Century Textiles, which was founded in 1897 as a textile company,  was purchased by the Birla in 1951, has gone through three major reorganizations since 1994. It entered six verticals after the license raj ended in 1991 with the liberalization launch. After an acquisition in what is now in Uttarakhand, it entered the paper and pulp market in 1984 and closed the Bombay Mills in 2008. In addition, the company’s cement business was combined with the group’s flagship Ultratech, and Century Rayons was leased to Grasim.

The paper & pulp vertical, which has a capacity of 4.9 lakh tonnes per year, will receive Rs 100 crore in annual Capex for the next five years, while the tissue mill doubled capacity last year, and is now the largest with a capacity of 72,000 metric tonnes per year. Birla Estates is currently working on four schemes, including one in Kalyan, two joint growth projects in Bengaluru, and one in Gurugram. It made a booking of Rs 1,000 crore in FY21, but due to Rera rules, which allow a developer to account for sales only after giving possession, this cannot be shown in the FY21 balance sheet. The Gurugram project accounts for Rs 600 crore of the Rs 1,000 crore revenue, while the Kalyan project accounts for the remaining Rs 1,000 crore.

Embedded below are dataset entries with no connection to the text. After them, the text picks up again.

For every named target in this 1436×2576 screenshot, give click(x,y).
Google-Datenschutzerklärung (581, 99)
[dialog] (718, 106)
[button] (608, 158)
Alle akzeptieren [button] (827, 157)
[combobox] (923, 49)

“Although our main focus will be joint construction, in which the partner will bring the land and we will handle the rest. We own approximately 50 acres in Mumbai, Kalyan, Pune, and Thane, as well as a small plot in Delhi. The projects in Gurugram and Bengaluru are being established jointly. The Birla Vanya project in Kalyan is currently under construction on a 22-acre plot with a revenue potential of Rs 1,150 crore, of which we have already sold units worth Rs 400 crore. On the 13 acres we are constructing in the first step, the salable area is 1.3 million square feet. The Gurugram project (Birla Navya) is much larger, with total revenue of over Rs 4,500 crore when all three phases are completed”, added JC Ladha.